Everything in this repository is released under the MIT license.
This repository contains three projects: poc_close_handle_module, poc_close_handle_loader, poc_close_handle_victim. The first is the module, the core functionality of the project, the second is a simple CreateRemoteThread dynamic linked library loader, while the third is a simple victim / target / dummy application that loads the library on its own to demonstrate its functionality.
This project demonstrates the possibility to hook CloseHandle, a function in kernel32.dll. By hooking such function we have the ability to use every handle used by the target/victim application before it's closed, this way, this proof-of-concept makes it possible to gather a handle to access a process protected by anti-cheating solutions that naively whitelist some applications.

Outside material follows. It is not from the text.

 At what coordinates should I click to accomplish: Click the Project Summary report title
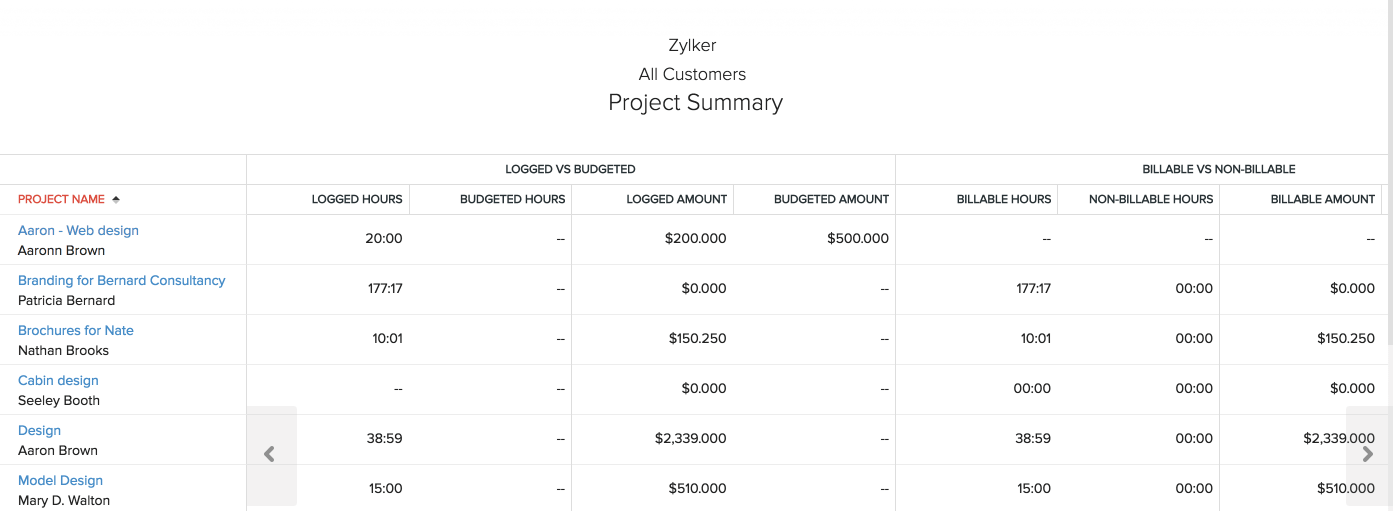coord(695,102)
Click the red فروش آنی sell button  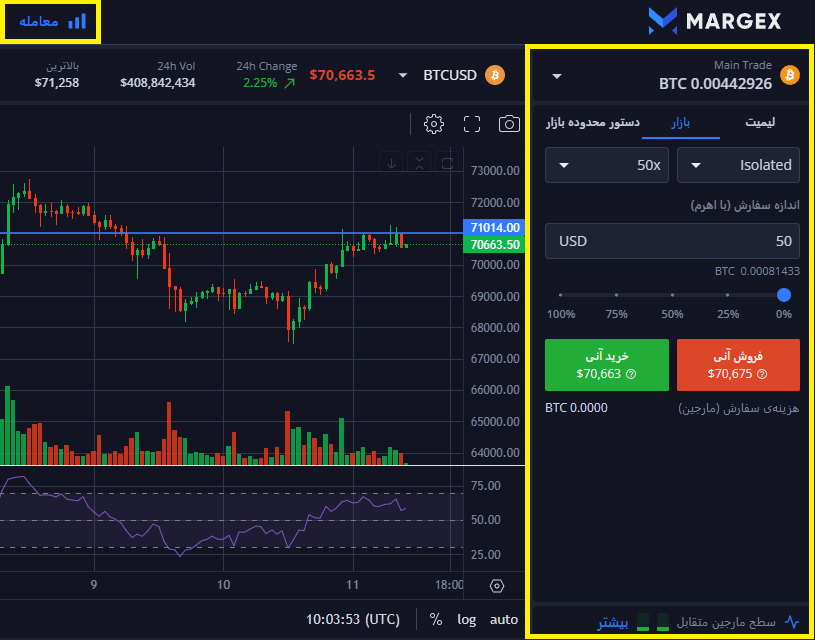(x=738, y=364)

Some other minor edits may be needed to get it to work as well, like making sure the handle that you got is for a process, storing handles is also somethign that needs done so it's possible to not slow down the function while it's being called by the host process. This is by design to prevent abuse for ethical reasons, as I do not want any game's / program's integrity to be violated with this repository's projects.
Everything in this repository is here for educational purposes and i do not condone its use for any other reason.
This repository DOES NOT include the MinHook hooking library. You're meant to add it yourself, Debug or x86 configurations are not available. This is for the sole purpose of stopping people from abusing the code in this repository by limiting its functionalities & usability if not used by someone who knows what he/she/they are doing.